Craquements de chips sous la dent, mastication de chewing-gum, déglutitions… Des petits sons désagréables dont on se passerait volontiers. Mais pour certaines personnes, ils sont carrément insupportables. Cette aversion pour les bruits du quotidien porte un nom: la misophonie. La haine du bruit est telle qu’elle pousse à adopter des stratégies d’évitement. Par exemple, changer de wagon si quelqu’un mange à côté ou même vivre en permanence avec des bouchons d’oreille pour ne plus entendre ses voisins. Les personnes concernées témoignent d’une grande souffrance. D’une part, parce que la misophonie provoque en eux des réactions de colère et de nervosité très vives.
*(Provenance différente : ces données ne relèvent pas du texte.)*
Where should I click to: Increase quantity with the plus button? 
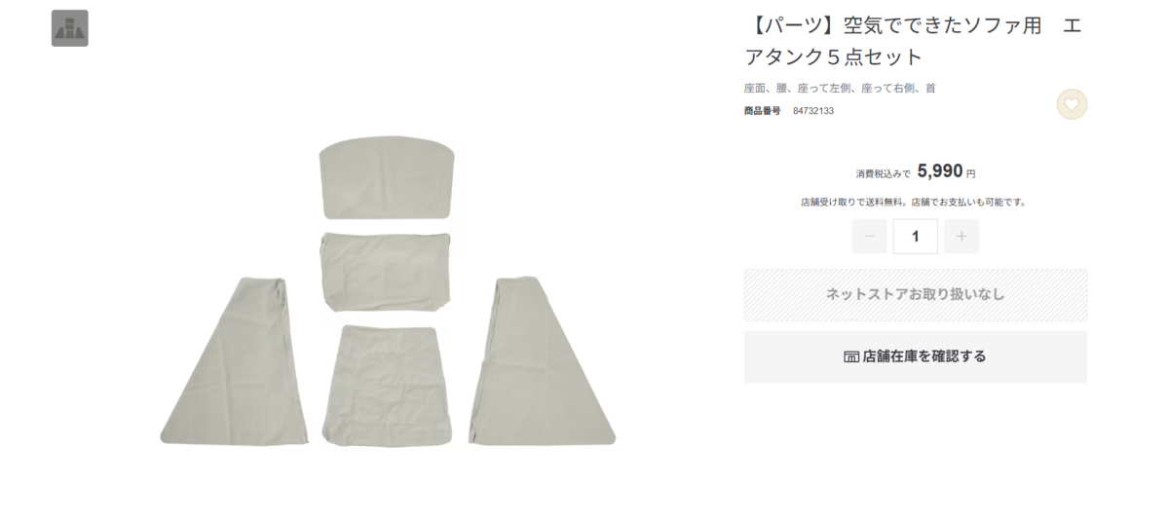[962, 237]
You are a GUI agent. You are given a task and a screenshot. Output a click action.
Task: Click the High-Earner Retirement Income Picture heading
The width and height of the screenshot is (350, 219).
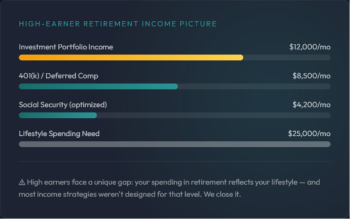tap(117, 24)
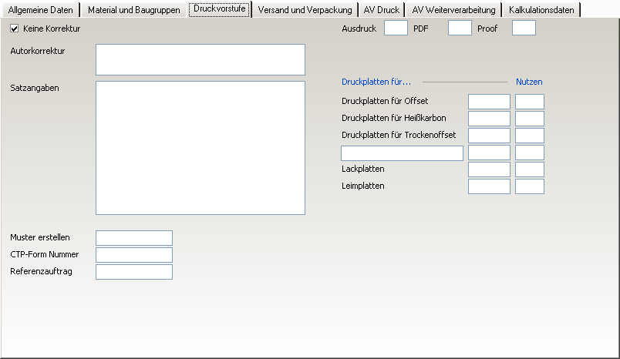Select the AV Druck tab
This screenshot has width=620, height=359.
click(382, 10)
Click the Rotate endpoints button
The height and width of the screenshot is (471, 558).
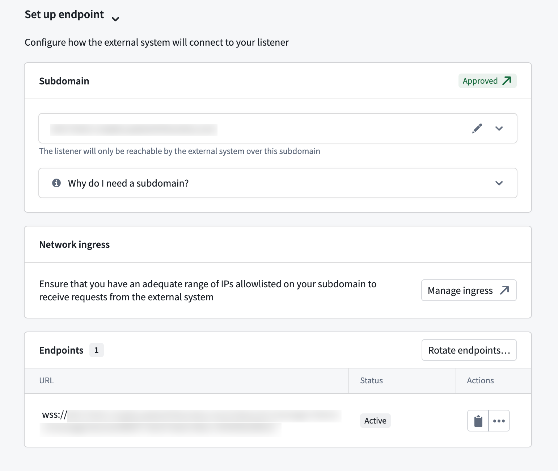point(469,350)
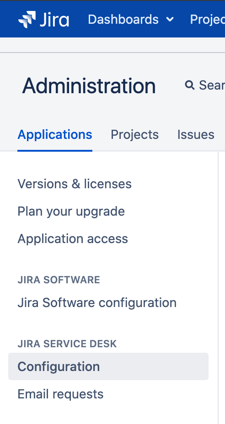Viewport: 225px width, 424px height.
Task: Open Email requests settings
Action: click(60, 394)
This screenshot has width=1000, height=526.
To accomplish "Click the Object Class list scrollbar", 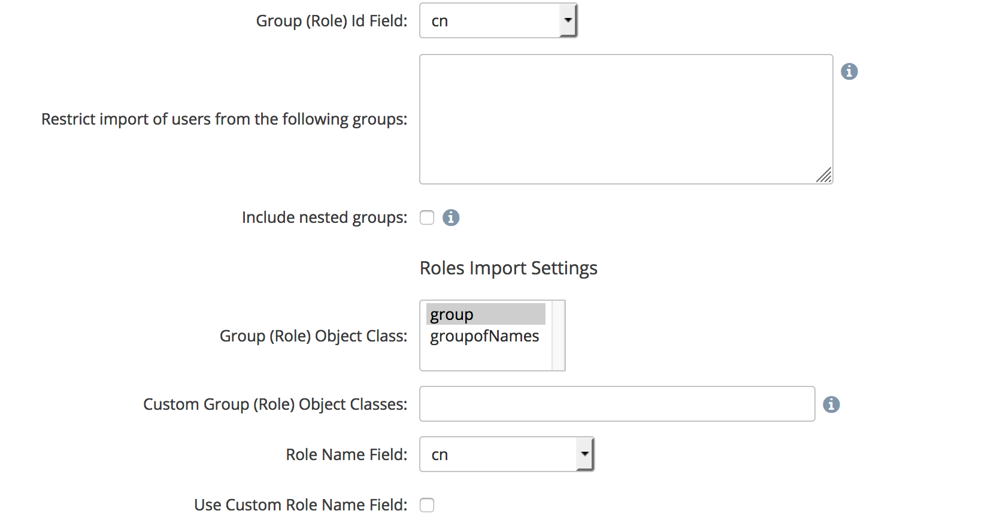I will pos(558,335).
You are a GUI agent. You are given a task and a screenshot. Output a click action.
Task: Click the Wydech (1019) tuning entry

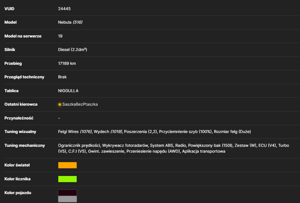click(x=108, y=132)
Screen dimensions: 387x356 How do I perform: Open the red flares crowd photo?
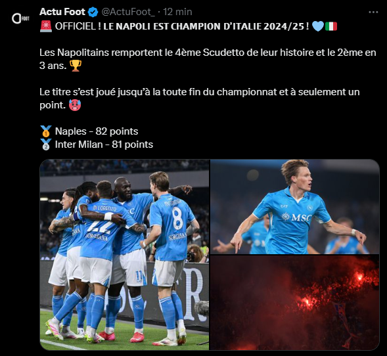click(295, 303)
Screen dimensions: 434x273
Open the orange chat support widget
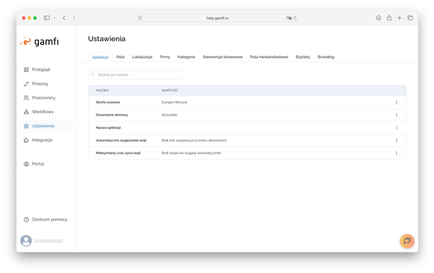click(407, 241)
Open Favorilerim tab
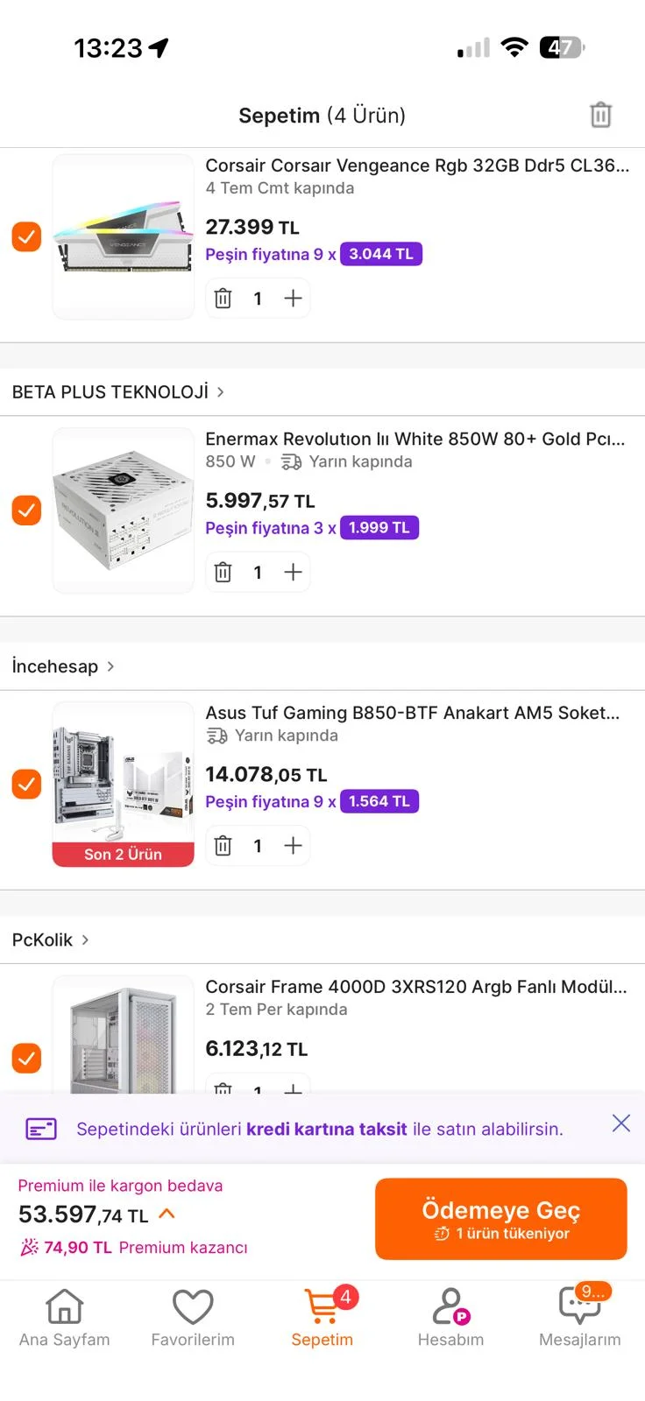 tap(193, 1318)
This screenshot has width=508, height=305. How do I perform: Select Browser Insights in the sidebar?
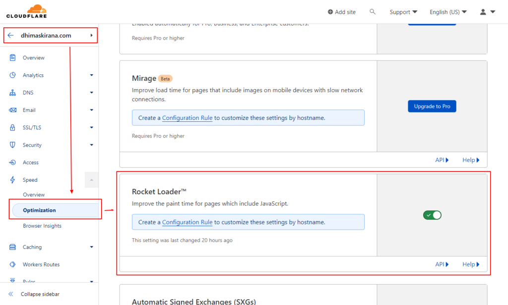click(x=42, y=226)
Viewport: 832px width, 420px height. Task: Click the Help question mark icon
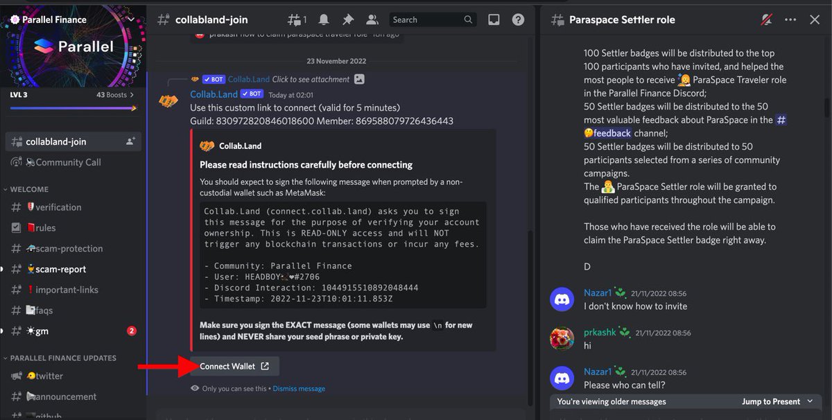click(x=518, y=19)
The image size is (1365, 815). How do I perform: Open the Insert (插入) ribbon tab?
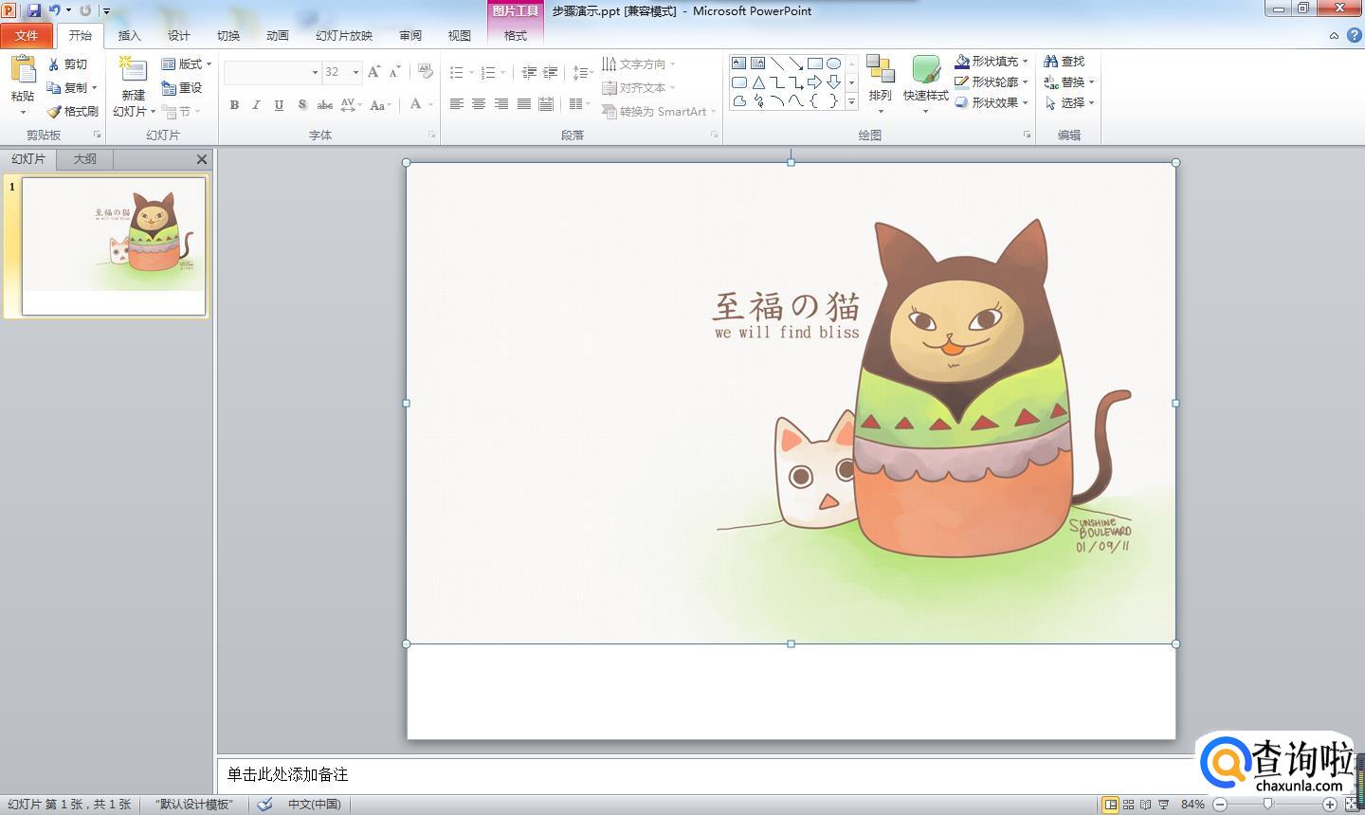129,36
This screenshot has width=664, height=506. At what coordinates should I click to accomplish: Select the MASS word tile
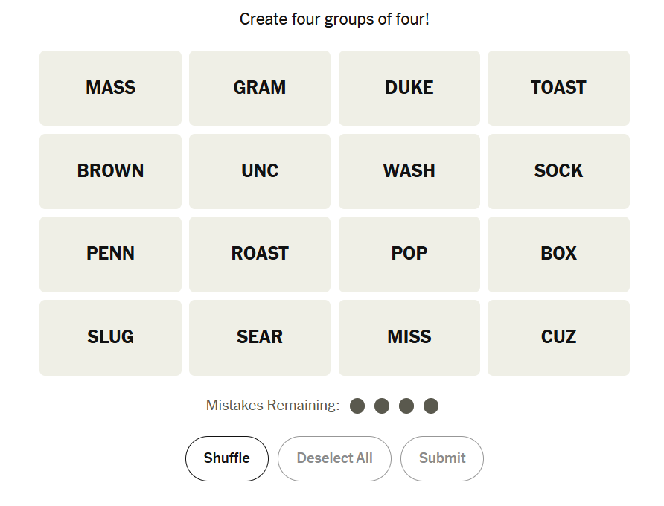[110, 88]
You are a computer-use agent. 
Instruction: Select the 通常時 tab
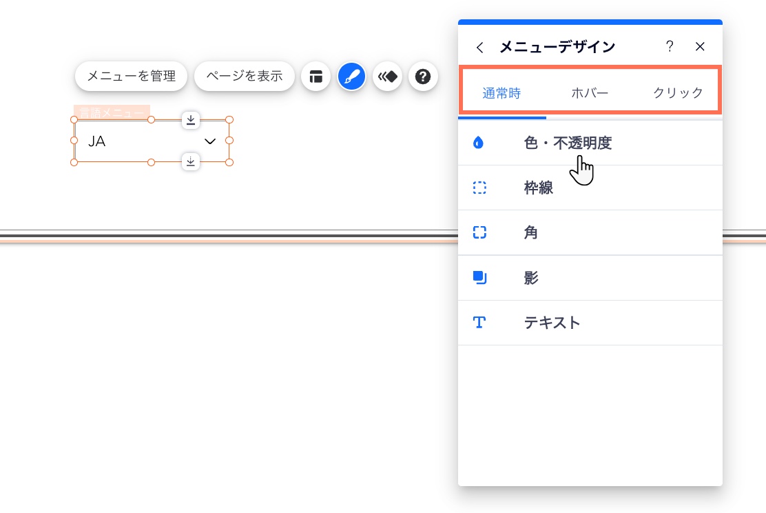tap(501, 93)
D’autre part, car à force d’éviter de s’exposer aux sons, on s’isole socialement.

Le Dr Othman Sentissi, psychiatre au Département de santé mentale des Hôpitaux Universitaires de Genève (HUG), est l’un des rares médecins en Suisse romande à bien connaître cette pathologie. Il constate que les patients mettent des années avant de consulter. «Ils ont souvent honte et se sentent coupables de leurs réactions disproportionnées. Ce sentiment de bizarrerie les retient d’en parler». Le diagnostic est d’autant plus compliqué à établir que les origines du trouble sont encore quelque peu mystérieuses. Des découvertes récentes suggèrent qu’il s’agit d’une forme de synesthésie, comme les personnes qui associent une couleur à un chiffre ou des notes de musique à des formes. Dans le cas de la misophonie, les bruits s’associent à des émotions négatives.

Il n’existe à ce jour aucun traitement médicamenteux qui permette de traiter ce trouble. Certaines thérapies comportementales peuvent néanmoins contribuer à améliorer la situation. «Nous essayons d’abord de travailler sur l’affirmation de soi, explique le Dr Othman Sentissi. Le fait de ne pas être compris est très difficile à vivre. Être reconnu pour cette difficulté est déjà un premier pas». Ensuite, des méthodes d’auto-observation peuvent réduire le stress que ces sons engendrent. La méditation apprend quant à elle à se recentrer sur soi et faire abstraction des bruits environnants. Enfin, associer ses proches à la thérapie est un point important pour que chacun puisse comprendre et apprendre à vivre avec.